# Croaker Run!



## PBTH (Oct 1, 2007)

Went out past Portifino yesterday afternoon with no true target in mind. Just looking for something fishy and did I ever find it. Bird were diving all over the beach and as soon I got to the water I saw why. There were millions of 4-6in croakers working their way down the beach. The massive schools were trapped in a 4ft deep, 10ft wide trough in between the shore and a 6in deep sandbar. There was literally more fish than water in this trough and it was actually difficult to wade through. I wasn't wading through water, I was wading through fish. I had to physically push through the school. A guy next to me threw a small net and needed his buddy to come help him pull the 50lbs of fish.

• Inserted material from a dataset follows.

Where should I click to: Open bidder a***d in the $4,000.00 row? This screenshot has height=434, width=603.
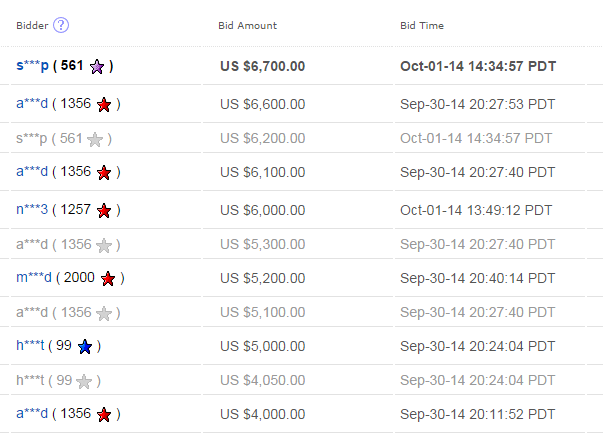click(x=32, y=414)

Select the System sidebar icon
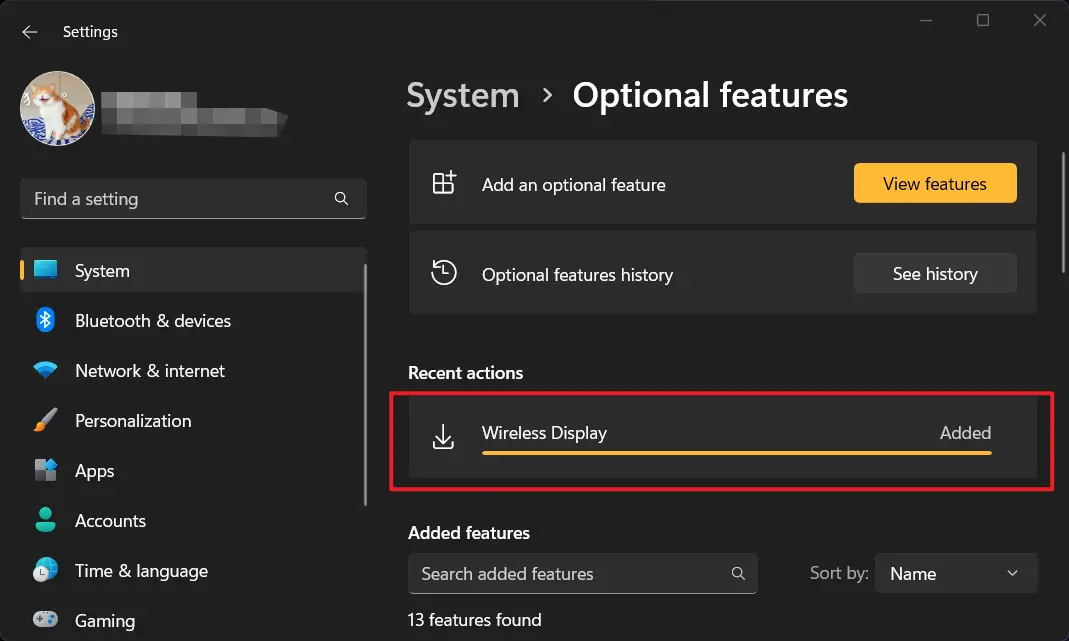click(x=44, y=270)
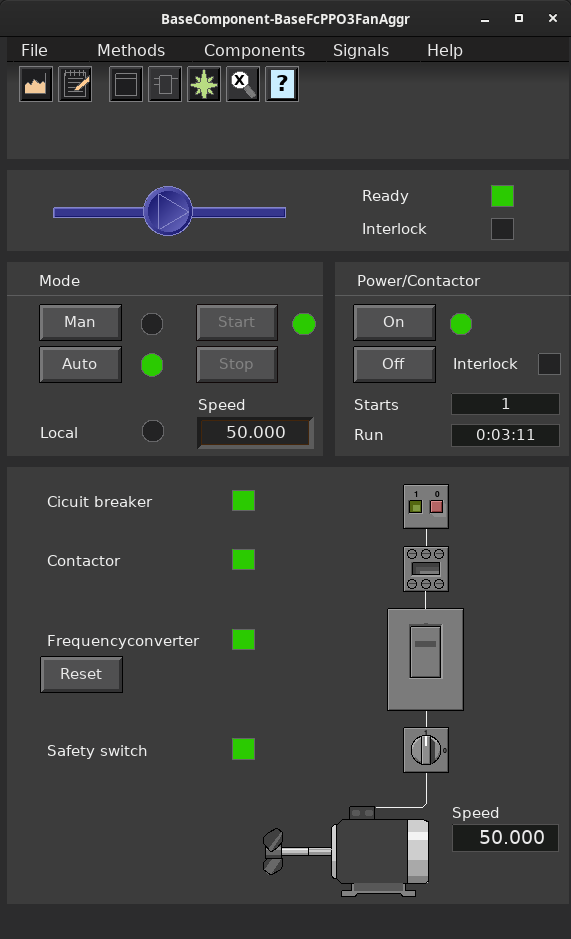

I started out casting jigs and after I landed my share of ladies and blues I switched over to live baiting in hopes of something bigger. For the next hour the routine was standing on the sandbar, reaching down for a bait, casting it out and getting an immediate hookup of solid blues and ladys averaging 20-24in. I didn't even think of keeping track of the numbers and although nothing bigger showed up those fish were a blast on 8lb.


----------



## Bigadam (Jan 21, 2008)

*Sounds like you had a good time! *


----------



## jaster (Oct 7, 2007)

dido, sounds like a blast. Thats what you call wright place wright time!


----------



## jack 'em (Oct 5, 2007)

Yesterday I saw a few schools of the same sized croakers too... there were little reds (10-15 inches) mixed in w/ them. We started catching the little reds on jigheads and shrimp...also those croakers would make excellent trout baits


----------